The exercise =>
Reproduce verbatim the stretch of the material below, from the line that contains "Where should I" through the line that contains "(x=1368, y=22)", both lines included. Leave the pictures out of your answer.

--- START OF Items ---

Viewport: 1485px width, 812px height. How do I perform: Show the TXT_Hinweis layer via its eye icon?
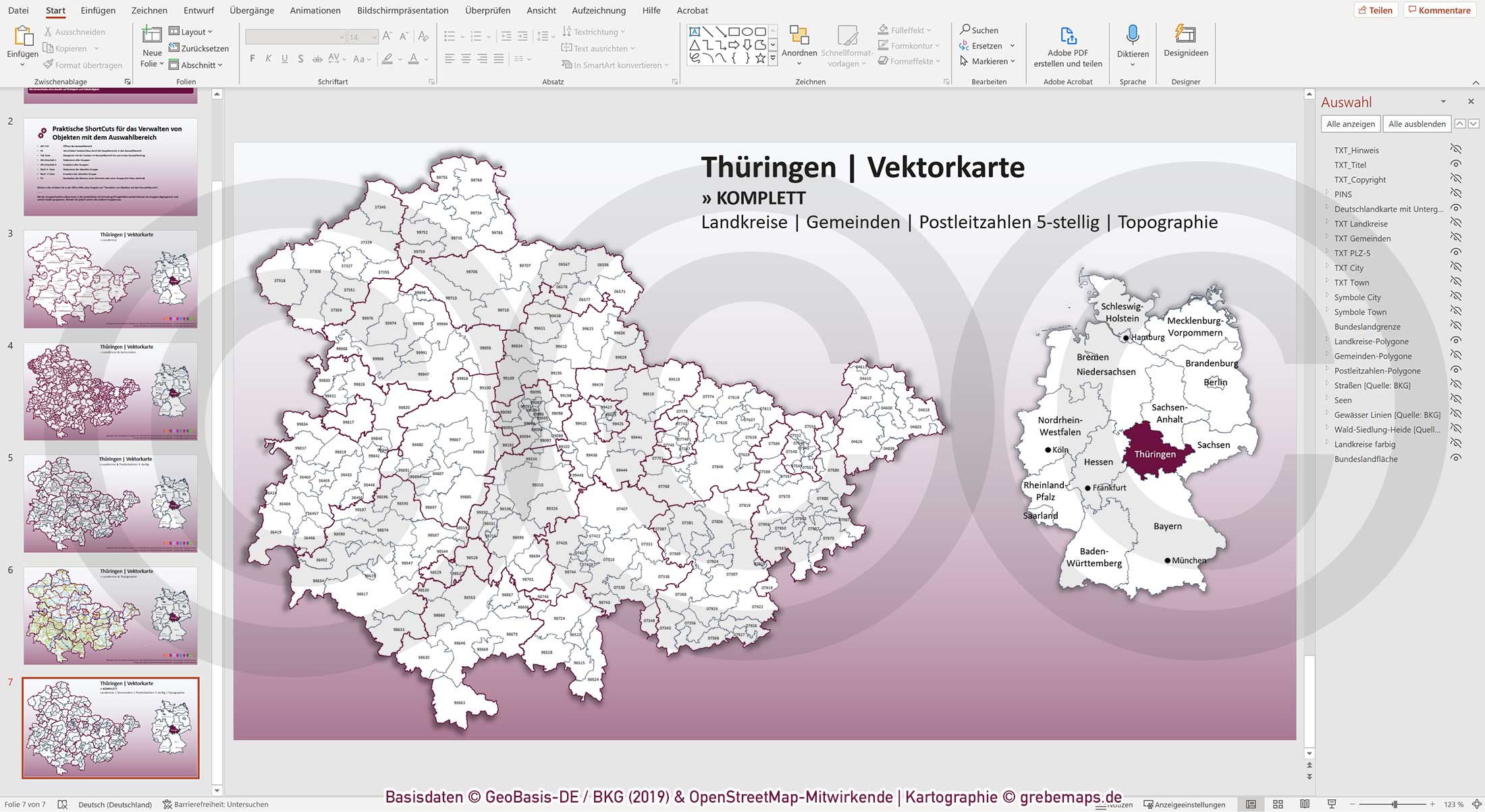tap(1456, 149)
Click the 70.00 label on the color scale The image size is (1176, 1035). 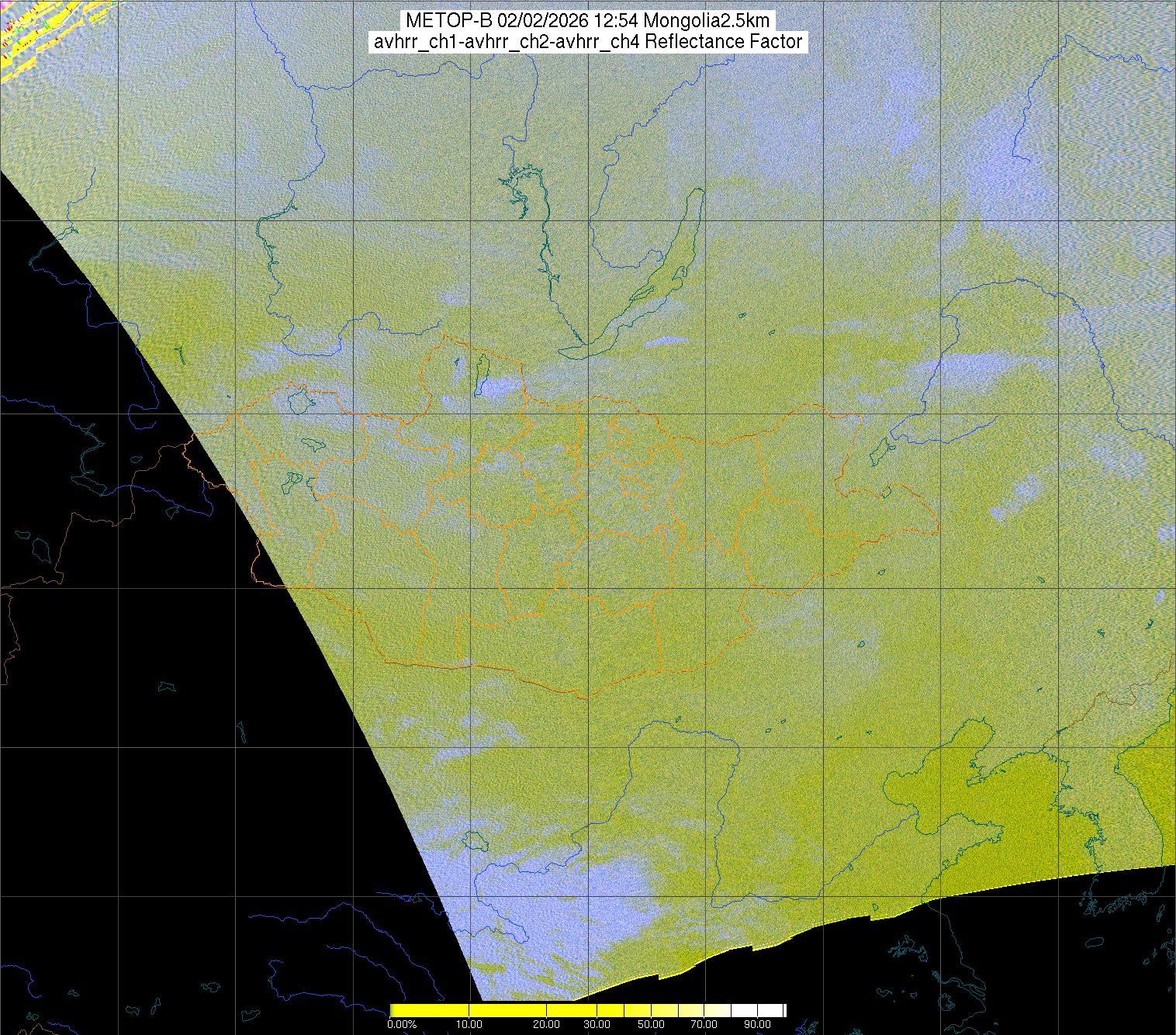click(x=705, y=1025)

--- END OF Items ---
--- START OF Items ---

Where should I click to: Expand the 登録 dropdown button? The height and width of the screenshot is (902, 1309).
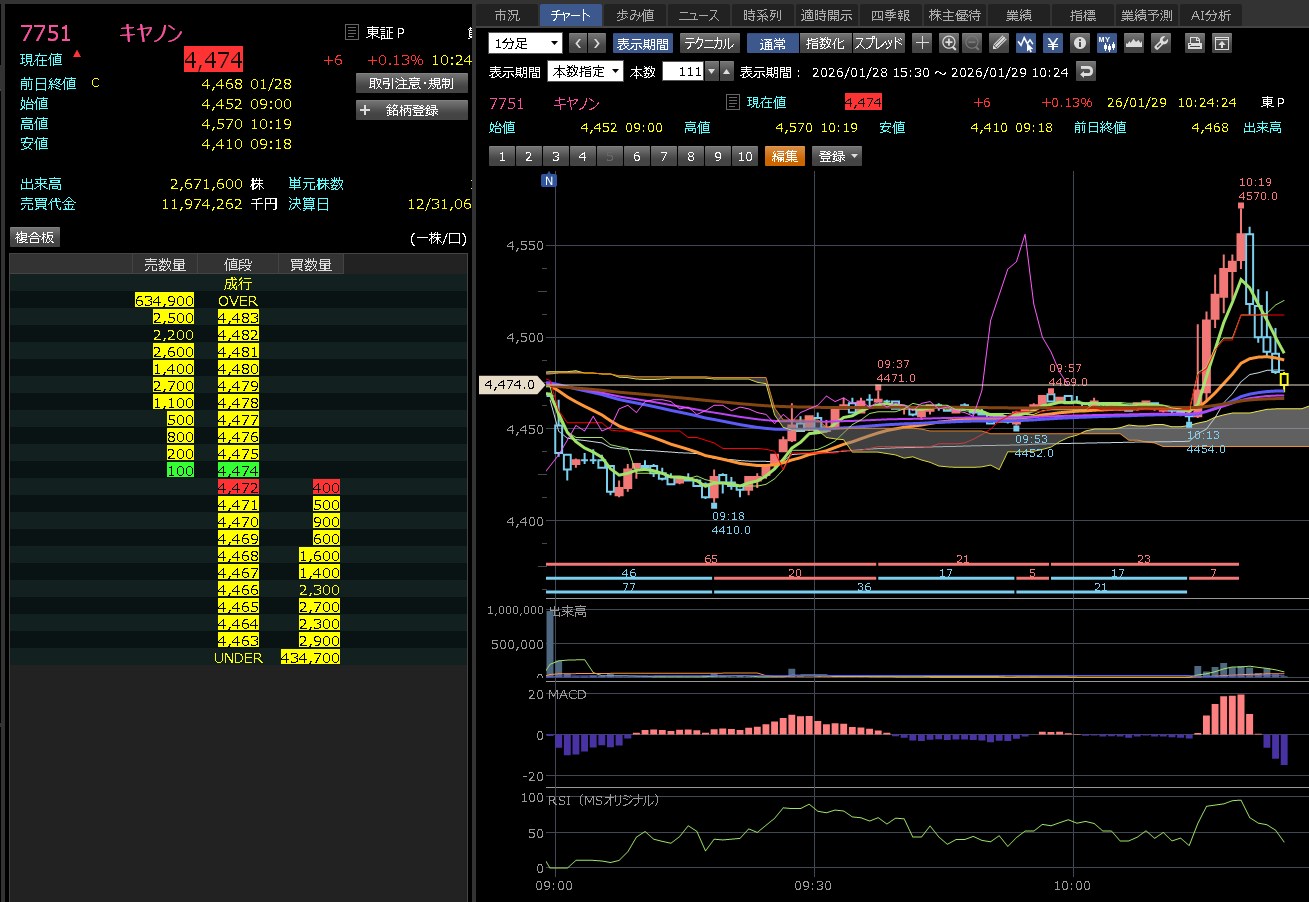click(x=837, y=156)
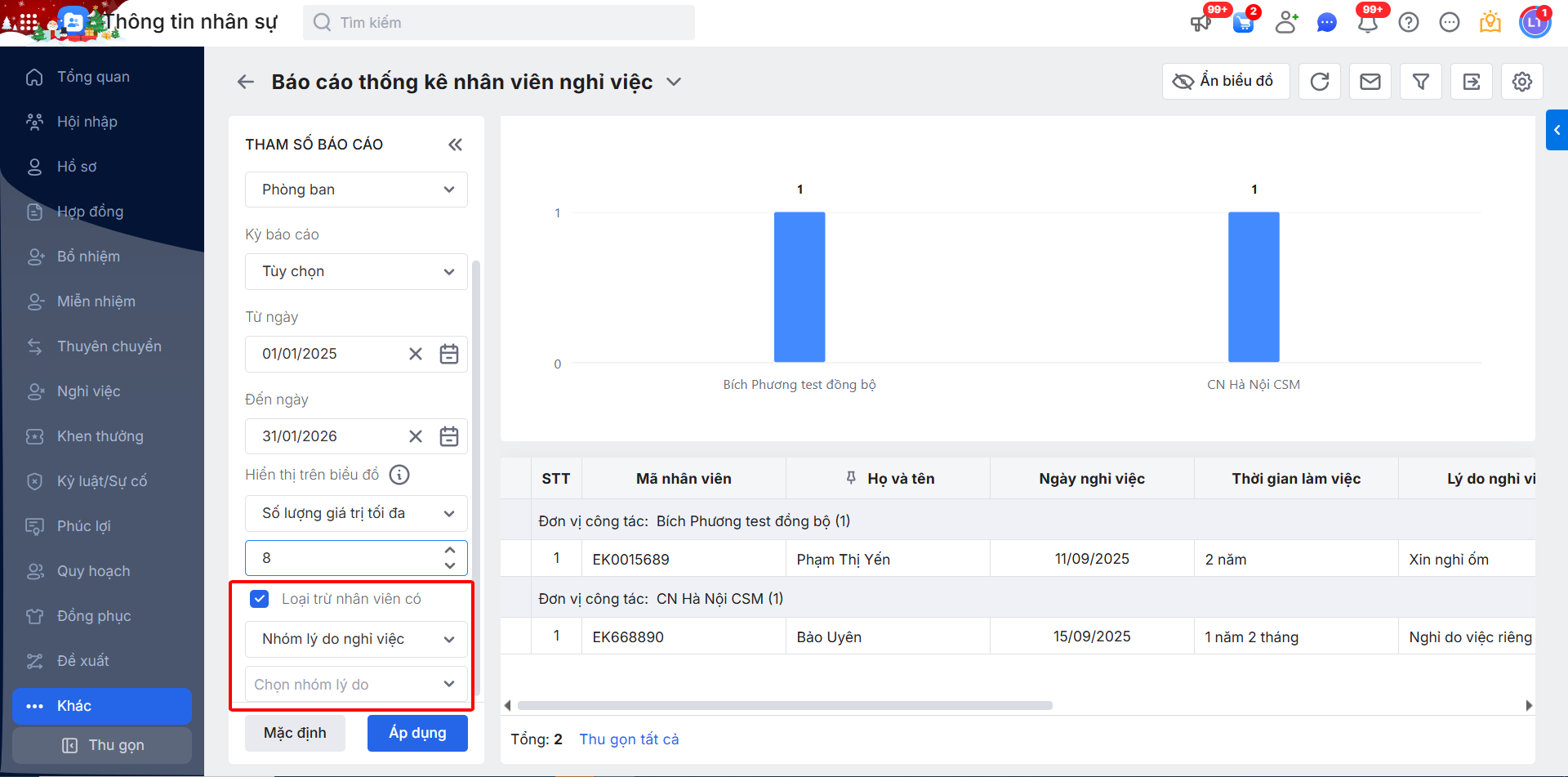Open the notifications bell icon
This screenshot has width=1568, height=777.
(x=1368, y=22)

--- END OF Items ---

Answer for the task =>
Where should I click to: Expand the 登録 dropdown button? The height and width of the screenshot is (902, 1309).
click(x=837, y=156)
Open the notifications bell icon
This screenshot has width=1568, height=777.
(x=1368, y=22)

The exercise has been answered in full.